«Зеленый змий» и рукоприкладство
На кого надежно можно было опереться? На своего заместителя по ракетному вооружению или заместителя по тылу?
Главный «вооруженец» ракетного полка, или просто – главный инженер, подполковник Краснов Эдуард Дмитриевич, как выяснилось позже, мой земляк из Перми. Его родной брат служил и преподавал в училище, в котором я учился – Пермском ВКИУ.
Эдуард Дмитриевич был технарь от бога. Исключительно грамотный офицер, знающий боевую технику досконально. Он создал прекрасный коллектив из молодых офицеров, которые знали все инструкции по эксплуатации – ИЭ, что называется, с закрытыми глазами. Иногда я просто удивлялся, как оперативно они находили любую неисправность, которая еще не успевала повлиять на боевую готовность, а они уже выдавали решение по ее устранению.
Техническое обслуживание техники для моего заместителя по вооружению, да и его офицеров – было, чуть ли ни праздником. Я всегда им в этом помогал. Но иногда, хотя случалось крайне редко, Эдуард Дмитриевич мог так подвести меня и полк в целом, что «мама не горюй».
У русского человека всегда одна и та же беда – пить, не зная меры, до «зеленой сопли». Так случилось, впервые в практике РВСН, ракетный полк (это был наш полк) подвергался проверке инспекцией Министерства обороны СССР, это было в апреле 1984 года. По результатам этой проверки Министр обороны вправе был судить о состоянии в целом ракетных войск, как главного вида Вооруженных сил страны. И вот, накануне приезда этой комиссии, на одном из боевых агрегатов комплекса возникла техническая неисправность. Главный инженер остался в полку и устранял неисправность вместе с выездным расчетом технической ракетной базы – ТРБ. После устранения неисправности расчет убыл в свою часть, а главный инженер в своем кабинете решил «отпраздновать» очередную победу над неисправностью. И понеслось… Стакан! Мало, второй стакан… А дальше уже «тормоза» отказали. Когда я приехал в полк, и спросил у дежурного, где заместитель по вооружению, тот доложил, что «товарищ подполковник в своем кабинете». Наши кабинеты находились рядом – дверь в дверь. Проходя мимо, я попытался открыть дверь его кабинета. Не удалось, чувствовалось, что закрыто изнутри. На мои требования открыть дверь, никто не отвечал. Уже не помню, с кем взломали дверь, но в итоге обнаружили спящего на столе моего заместителя, рядом с ним две пустые бутылки и недопитая фляжкой спирта с банкой кильки. Что было делать с этим «телом»? Комиссия уже вот-вот должна приехать. Посадил к нему в кабинет самого сильного офицера службы вооружения, и приказал силой пресечь любое его движение, а если запоет – кляп в рот и связать руки. Сам пошел встречать проверяющих. Позже главного инженера связали, и увезли домой. На проверке он так и не появился. Сдавали без него, в том числе и проверку вооружения и техники. Мне оставалось только обманывать комиссию, будто мой подчиненный болен. Потом он извинялся, божился, что больше никогда не позволит не то, чтобы выпить, но и пробку понюхать.

========

▸ Задание A
Перечислите все сокращения из заглавных букв, которые встречаются в отрывке о главном инженере ракетного полка, в порядке их появления.

========

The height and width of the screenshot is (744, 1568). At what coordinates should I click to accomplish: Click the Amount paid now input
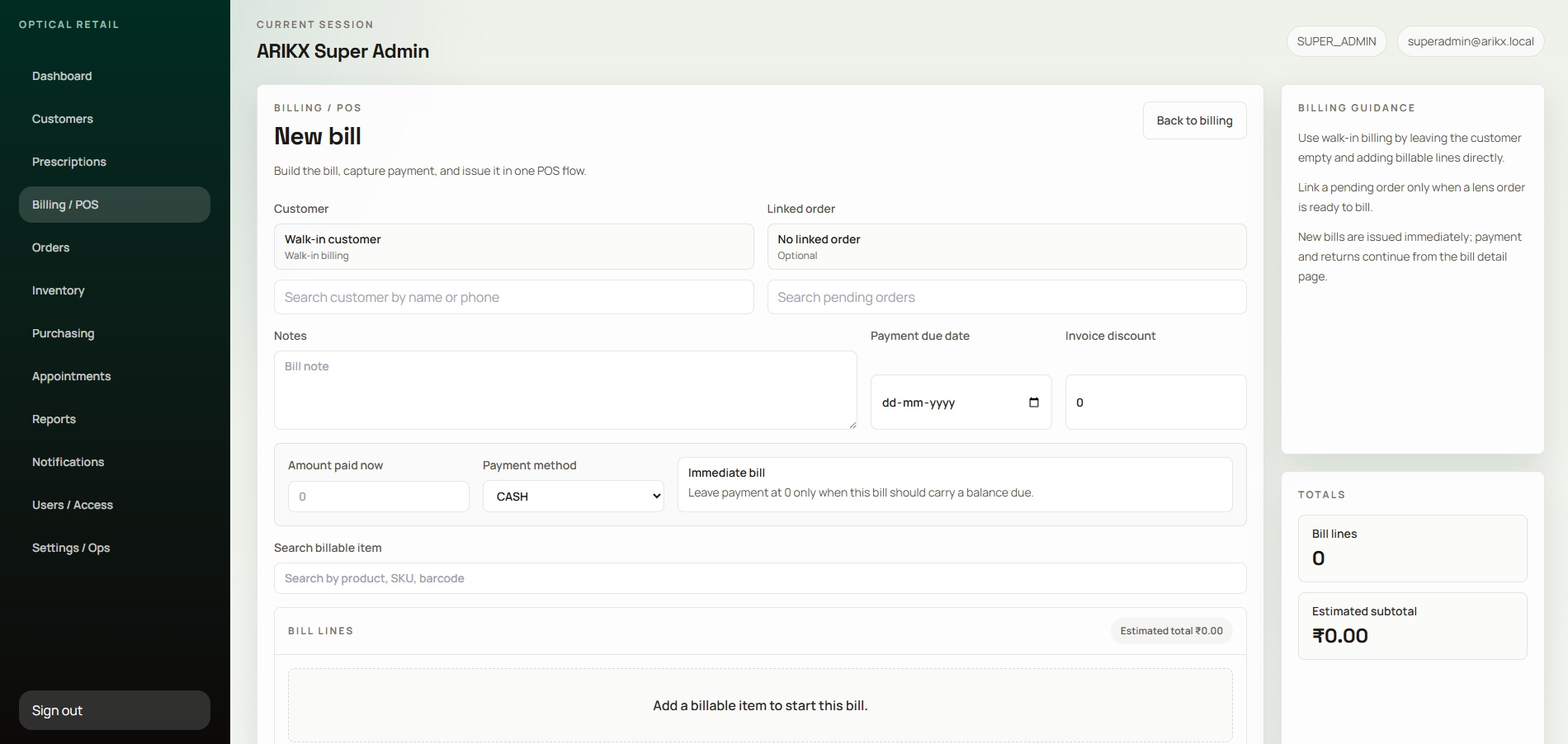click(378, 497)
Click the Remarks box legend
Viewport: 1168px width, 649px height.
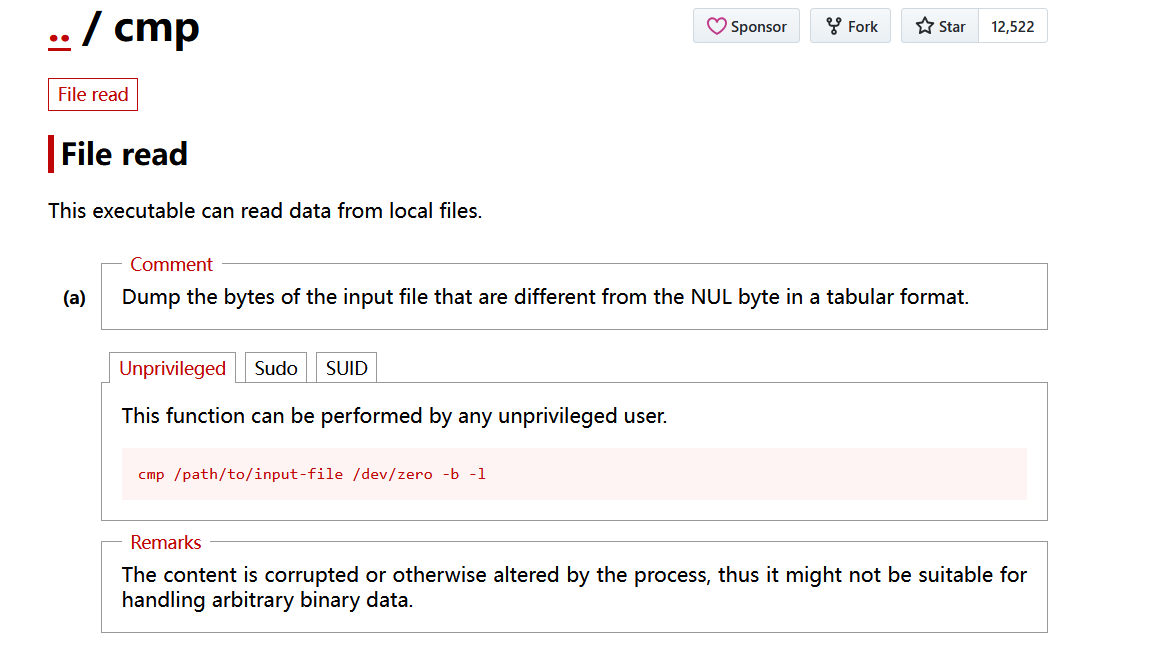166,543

========

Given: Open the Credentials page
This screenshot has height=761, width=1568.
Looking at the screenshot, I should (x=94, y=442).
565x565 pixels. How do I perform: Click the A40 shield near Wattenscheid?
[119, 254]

========

▸ Задание B
Найдите в записях все строки, содержащие строку «height», и выпишите каждую полностью. Регистр букв учитывается.

▸ Ответ к заданию A
ВКИУ, ИЭ, РВСН, СССР, ТРБ

▸ Ответ к заданию B
The height and width of the screenshot is (744, 1568). At what coordinates should I click to accomplish: Click the Amount paid now input
Viewport: 1168px width, 649px height.
This screenshot has height=761, width=1568.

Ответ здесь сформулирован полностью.